Outline Filling Attack

Updated 4 December 2025

Outline filling attack is a family of adversarial techniques that decompose tasks into hierarchical, obfuscated templates to bypass machine learning safety filters.
It employs structured prompting in language models (e.g., TrojFill) and edge-aligned perturbations in vision systems to achieve high transferability and stealth.
Empirical evaluations show high attack success rates and proxy-based optimization for dense security boundary mapping, challenging current defense mechanisms.

The outline filling attack is a family of adversarial techniques targeting machine learning systems—both LLMs and vision models—by decomposing forbidden or critical tasks into semantically coherent, often hierarchical, templates in which the sensitive content is obfuscated or distributed among task subcomponents. These attacks exploit the model’s tendencies to comply with structured requests, thereby bypassing defense mechanisms or safety filters. The outline filling paradigm manifests in black-box LLM jailbreaks such as TrojFill and in adversarial attacks against visual classifiers through outline-aligned perturbations, with both lines demonstrating high empirical efficacy, transferability, and, in certain formulations, unprecedented stealth or interpretability (Liu et al., 24 Oct 2025, Zhang et al., 27 Nov 2025, Jia et al., 30 Nov 2025).

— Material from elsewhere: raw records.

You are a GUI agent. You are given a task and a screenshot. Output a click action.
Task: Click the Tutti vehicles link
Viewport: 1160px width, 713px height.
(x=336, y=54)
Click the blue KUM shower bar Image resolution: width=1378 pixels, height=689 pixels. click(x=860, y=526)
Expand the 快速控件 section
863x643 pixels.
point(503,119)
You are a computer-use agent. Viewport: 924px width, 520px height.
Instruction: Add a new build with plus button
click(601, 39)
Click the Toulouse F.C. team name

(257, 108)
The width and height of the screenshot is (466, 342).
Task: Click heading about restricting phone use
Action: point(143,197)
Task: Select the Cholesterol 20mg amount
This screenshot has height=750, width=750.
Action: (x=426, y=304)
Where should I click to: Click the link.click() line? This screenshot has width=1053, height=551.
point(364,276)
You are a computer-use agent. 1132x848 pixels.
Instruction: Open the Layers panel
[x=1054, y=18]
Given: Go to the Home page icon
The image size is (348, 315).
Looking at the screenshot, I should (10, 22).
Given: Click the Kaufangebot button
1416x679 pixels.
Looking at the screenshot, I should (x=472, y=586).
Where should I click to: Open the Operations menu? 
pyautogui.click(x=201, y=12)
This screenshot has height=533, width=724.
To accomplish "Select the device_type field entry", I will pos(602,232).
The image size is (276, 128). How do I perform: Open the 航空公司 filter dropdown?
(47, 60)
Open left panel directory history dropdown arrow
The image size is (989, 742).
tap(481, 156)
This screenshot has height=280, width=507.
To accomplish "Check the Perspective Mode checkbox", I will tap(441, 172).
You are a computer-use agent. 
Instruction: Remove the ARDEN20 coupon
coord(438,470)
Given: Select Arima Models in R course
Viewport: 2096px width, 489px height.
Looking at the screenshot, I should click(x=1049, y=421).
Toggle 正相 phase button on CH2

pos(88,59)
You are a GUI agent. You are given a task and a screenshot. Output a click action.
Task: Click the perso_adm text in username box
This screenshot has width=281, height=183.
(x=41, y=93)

1. Conceptual Foundations and Definition

Outline filling attacks reframe the task of bypassing learned or hard-coded safety guardrails as a structured prompting or perturbation problem. Instead of directly issuing a forbidden instruction or applying arbitrary perturbations, the attacker converts the sought-after behavior (e.g., generation of harmful language or fooling a vision classifier) into a multi-part template or outline, with critical information compartmentalized and obfuscated.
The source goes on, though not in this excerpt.